Download Applications of Time Series Analysis in Astronomy and Meteorology by T. Subba Rao PDF/Ebook Free clicking on the below button will initiate the downloading process of Applications of Time Series Analysis in Astronomy and Meteorology by T. Subba Rao. This book is available in ePub and PDF format with a single click unlimited downloads. Very Good,No Highlights or Markup,all pages are intact.

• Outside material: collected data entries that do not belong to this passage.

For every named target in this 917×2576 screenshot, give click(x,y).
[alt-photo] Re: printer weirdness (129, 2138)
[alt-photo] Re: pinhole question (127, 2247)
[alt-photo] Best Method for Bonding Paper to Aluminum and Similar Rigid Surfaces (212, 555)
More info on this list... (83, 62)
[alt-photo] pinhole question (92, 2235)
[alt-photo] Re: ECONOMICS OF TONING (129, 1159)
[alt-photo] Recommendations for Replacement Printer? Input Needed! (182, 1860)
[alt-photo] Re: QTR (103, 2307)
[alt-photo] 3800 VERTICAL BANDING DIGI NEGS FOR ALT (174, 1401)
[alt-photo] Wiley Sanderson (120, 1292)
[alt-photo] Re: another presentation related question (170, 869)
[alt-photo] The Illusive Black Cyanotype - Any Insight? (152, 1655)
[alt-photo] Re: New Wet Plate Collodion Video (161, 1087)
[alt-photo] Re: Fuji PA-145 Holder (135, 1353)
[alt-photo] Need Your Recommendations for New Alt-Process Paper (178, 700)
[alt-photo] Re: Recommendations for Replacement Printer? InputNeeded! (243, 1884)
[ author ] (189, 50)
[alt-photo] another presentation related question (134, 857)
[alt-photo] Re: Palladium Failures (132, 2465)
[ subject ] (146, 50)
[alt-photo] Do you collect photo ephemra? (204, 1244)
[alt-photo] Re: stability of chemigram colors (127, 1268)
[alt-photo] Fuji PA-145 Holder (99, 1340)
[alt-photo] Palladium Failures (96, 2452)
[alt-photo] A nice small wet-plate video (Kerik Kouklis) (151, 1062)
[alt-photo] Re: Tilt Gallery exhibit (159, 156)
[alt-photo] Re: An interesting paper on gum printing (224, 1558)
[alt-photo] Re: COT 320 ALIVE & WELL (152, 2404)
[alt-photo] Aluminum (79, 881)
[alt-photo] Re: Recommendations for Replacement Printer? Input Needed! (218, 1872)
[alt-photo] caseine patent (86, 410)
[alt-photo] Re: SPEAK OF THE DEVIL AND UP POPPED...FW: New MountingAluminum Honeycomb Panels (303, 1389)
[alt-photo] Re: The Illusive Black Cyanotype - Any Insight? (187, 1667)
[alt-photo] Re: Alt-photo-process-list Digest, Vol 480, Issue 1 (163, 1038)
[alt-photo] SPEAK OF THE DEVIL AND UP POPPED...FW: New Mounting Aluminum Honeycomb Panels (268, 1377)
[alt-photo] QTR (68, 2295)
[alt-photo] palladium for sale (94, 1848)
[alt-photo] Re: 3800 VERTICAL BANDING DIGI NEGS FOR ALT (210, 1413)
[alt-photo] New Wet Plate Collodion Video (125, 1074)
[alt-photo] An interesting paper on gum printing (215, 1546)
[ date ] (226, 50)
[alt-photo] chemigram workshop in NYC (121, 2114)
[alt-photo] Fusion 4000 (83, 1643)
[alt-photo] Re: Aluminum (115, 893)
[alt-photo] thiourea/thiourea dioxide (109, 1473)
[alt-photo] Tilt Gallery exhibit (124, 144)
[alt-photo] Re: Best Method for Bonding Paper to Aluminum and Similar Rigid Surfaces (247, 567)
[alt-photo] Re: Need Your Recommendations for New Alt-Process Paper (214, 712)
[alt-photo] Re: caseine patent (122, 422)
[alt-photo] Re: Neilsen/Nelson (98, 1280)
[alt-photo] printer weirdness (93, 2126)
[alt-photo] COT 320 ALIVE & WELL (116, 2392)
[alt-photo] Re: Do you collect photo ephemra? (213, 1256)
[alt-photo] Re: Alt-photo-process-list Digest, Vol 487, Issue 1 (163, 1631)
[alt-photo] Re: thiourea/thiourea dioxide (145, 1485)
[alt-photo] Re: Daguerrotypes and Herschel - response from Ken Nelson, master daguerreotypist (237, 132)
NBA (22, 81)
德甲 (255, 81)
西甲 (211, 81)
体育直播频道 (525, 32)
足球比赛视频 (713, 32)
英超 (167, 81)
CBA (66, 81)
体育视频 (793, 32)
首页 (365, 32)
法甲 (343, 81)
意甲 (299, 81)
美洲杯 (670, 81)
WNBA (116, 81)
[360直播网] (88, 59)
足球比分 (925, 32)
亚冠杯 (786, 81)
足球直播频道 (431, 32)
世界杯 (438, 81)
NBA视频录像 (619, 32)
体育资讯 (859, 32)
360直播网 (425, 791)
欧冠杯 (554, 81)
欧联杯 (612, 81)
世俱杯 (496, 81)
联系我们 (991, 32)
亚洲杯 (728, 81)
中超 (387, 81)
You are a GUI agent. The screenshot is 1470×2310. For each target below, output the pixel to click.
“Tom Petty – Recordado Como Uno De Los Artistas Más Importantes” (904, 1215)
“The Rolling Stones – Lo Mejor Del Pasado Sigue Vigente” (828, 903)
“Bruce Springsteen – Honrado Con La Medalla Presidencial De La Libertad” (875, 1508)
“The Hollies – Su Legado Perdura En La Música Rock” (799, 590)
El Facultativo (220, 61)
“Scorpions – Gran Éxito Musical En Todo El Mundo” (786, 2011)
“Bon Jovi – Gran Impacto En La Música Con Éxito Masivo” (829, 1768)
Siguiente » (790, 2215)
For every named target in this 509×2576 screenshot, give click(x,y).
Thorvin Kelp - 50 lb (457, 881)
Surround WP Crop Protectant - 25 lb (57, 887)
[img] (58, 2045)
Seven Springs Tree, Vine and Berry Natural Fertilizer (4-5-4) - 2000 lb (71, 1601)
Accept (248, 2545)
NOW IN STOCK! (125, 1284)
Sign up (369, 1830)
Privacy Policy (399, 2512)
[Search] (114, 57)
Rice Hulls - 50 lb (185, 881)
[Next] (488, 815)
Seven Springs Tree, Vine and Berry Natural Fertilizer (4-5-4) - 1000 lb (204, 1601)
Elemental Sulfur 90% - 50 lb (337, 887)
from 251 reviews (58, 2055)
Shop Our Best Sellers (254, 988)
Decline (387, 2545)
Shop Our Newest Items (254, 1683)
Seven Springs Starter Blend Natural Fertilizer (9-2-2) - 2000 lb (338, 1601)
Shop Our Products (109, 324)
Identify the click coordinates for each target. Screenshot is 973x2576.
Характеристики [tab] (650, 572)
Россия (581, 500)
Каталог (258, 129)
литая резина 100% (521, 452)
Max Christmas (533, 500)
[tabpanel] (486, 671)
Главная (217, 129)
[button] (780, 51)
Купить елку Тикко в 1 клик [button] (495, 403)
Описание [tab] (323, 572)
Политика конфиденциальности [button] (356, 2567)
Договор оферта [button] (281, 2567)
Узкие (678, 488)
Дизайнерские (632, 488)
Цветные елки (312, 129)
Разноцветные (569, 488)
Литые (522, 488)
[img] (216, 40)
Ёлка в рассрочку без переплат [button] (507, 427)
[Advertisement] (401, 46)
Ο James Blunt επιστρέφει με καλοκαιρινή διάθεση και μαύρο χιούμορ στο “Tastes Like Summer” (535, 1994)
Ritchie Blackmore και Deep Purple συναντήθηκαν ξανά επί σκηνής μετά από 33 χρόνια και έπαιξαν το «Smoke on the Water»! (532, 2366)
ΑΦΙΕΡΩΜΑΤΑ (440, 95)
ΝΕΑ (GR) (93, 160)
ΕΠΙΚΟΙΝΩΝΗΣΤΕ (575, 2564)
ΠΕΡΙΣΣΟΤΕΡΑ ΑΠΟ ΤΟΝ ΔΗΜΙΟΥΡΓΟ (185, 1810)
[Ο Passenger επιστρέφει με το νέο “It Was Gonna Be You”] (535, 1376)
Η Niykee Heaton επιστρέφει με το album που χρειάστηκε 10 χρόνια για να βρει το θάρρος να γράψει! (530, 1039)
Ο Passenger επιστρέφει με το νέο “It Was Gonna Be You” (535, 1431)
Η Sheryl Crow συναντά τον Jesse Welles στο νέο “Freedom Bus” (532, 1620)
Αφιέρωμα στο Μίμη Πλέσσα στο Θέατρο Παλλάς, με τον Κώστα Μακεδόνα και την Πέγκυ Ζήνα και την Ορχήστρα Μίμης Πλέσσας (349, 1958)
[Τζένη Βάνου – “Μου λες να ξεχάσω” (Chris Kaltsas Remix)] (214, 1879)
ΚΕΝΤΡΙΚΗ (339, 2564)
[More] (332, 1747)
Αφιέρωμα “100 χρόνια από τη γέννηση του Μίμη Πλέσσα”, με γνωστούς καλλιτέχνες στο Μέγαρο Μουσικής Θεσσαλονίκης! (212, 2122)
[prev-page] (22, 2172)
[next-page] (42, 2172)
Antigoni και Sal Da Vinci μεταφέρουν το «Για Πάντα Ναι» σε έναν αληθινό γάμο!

Download Linear Models for Multivariate, Time Series, and Spatial Data by Ronald Christensen PDF/Ebook Free clicking on the below button will initiate the downloading process of Linear Models for Multivariate, Time Series, and Spatial Data by Ronald Christensen. This book is available in ePub and PDF format with a single click unlimited downloads. A companion volume to Plane answers to complex questions: the theory of linear models (1987), presenting six chapters with shallow treatments of very broad topics showing how the properties of three fundamental ideas from standard linear model theory can be used to examine multivariate, time series,
Download Pooled Time Series Analysis by Lois W. Sayrs PDF/Ebook Free clicking on the below button will initiate the downloading process of Pooled Time Series Analysis by Lois W. Sayrs. This book is available in ePub and PDF format with a single click unlimited downloads. Combining time series and cross-sectional data provides the researcher with an efficient method of analysis and improved estimates of the population being studied. This analysis technique allows the sample size to be increased, which ultimately yields a more effective study.